Two technologies are used – Bluetooth and NFC (Near Field Communication). Bluetooth readers are less expensive because almost every smartphone already has Bluetooth. Not even 50% of all smartphones yet have NFC.
Bluetooth’s other big advantage is read range – up to 30 feet. Plus, installers can provide adjustable read ranges and differ them for various applications. For instance, they could be six inches at the computer access control reader but 24 inches at the front door. When entering the facility gate, a still longer read range, perhaps six feet, can be provided so users don’t have to open their car window to reach the reader. NFC readers only operate with a read range of a few inches, that of a proximity card, eliminating any possibilities of simply leaving the smartphone in the pocket or purse and still get reads.
Security concerns
Many companies still perceive that they are safer with a card, Gartner’s Mahdi notes, but if done correctly, the mobile can be a far more secure option with many more features to be leveraged. Handsets deliver biometric capture and comparison, as well as an array of communication capabilities, from cellular and Wi-Fi to Bluetooth LE and NFC, he adds.
Bottom line – both Bluetooth and NFC credentials are safer than hard credentials. Read range difference yields a very practical result from a security aspect. A Bluetooth reader can be installed on the secure side of the door while NFC must be mounted on the unsecured side.
As far as security goes, the soft credential, by definition, is already a multi-factor solution. Mobile credentials remain protected behind a smartphone’s security parameters, such as biometrics and PINs. Once a biometric, PIN or password is entered to access the phone, the user automatically has set up 2-factor access control verification – what you know and what you have, or what you have and a second form of what you have.

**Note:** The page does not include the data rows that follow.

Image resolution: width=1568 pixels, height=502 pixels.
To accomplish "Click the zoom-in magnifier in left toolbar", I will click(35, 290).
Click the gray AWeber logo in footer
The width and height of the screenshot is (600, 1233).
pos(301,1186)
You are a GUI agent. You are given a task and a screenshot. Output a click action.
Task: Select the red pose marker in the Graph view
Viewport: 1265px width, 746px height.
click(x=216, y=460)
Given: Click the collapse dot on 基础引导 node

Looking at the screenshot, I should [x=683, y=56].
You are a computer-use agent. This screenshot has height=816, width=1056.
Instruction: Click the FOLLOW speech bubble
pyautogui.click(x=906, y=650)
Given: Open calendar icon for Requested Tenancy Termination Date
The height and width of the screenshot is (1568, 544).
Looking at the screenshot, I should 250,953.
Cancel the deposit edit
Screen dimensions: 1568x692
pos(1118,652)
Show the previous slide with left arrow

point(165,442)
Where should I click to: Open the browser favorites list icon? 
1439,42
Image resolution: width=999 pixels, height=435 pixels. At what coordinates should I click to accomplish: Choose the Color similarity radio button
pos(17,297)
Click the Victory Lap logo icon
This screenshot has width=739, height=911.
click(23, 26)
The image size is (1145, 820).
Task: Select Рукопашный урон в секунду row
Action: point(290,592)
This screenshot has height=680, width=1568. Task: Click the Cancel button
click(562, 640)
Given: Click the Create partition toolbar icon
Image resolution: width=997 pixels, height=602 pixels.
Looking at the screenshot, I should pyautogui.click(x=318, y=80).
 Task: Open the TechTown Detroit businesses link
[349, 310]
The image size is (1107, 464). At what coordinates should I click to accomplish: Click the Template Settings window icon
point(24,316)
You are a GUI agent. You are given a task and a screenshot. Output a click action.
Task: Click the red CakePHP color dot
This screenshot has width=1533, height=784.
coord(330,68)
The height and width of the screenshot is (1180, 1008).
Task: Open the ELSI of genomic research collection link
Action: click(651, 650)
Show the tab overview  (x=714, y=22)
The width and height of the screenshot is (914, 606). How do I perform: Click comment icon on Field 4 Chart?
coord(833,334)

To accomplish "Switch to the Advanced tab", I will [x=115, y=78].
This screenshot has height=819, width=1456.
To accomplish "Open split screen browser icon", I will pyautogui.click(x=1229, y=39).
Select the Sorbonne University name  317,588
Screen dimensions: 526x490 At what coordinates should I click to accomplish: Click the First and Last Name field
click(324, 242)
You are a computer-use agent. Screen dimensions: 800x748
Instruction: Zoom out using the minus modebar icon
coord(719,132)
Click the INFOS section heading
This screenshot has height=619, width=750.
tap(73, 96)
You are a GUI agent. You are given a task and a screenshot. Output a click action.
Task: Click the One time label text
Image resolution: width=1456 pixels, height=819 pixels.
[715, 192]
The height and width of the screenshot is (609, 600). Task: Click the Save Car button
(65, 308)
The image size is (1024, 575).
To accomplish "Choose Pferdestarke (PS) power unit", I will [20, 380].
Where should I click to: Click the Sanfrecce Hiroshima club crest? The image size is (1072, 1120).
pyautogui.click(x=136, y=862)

To emphasise, one cannot have access to the credential without having access to the phone. If the phone doesn’t work, the credential doesn’t work. The credential works just like any other app on the phone. The phone must be ‘on’.
Leading readers additionally use AES encryption when transferring data. Since the Certified Common Criteria EAS5+ Computer Interface Standard provides increased hardware cybersecurity, these readers resist skimming, eavesdropping and replay attacks. With the US Federal Trade Commission (FTC), among others, now holding the business community responsible for implementing good cybersecurity practices, such security has become an increasingly important consideration.
If the new system leverages the Security Industry Association’s (SIA) Open Supervised Device Protocol (OSDP), it also will interface easily with control panels or other security management systems, fostering interoperability among security devices. Likewise, check if the new soft system requires the disclosure of any sensitive end-user personal data. All that should be needed to activate newer systems is the phone number of the smartphone.
Lastly, once a mobile credential is installed on a smartphone – it cannot be re-installed on another smartphone. Think of a soft credential as being securely linked to a smartphone. If a smartphone is lost, damaged or stolen, the process should be the same as with a traditional physical access credential. It should be immediately deactivated in the access control management software – with a new credential issued as a replacement.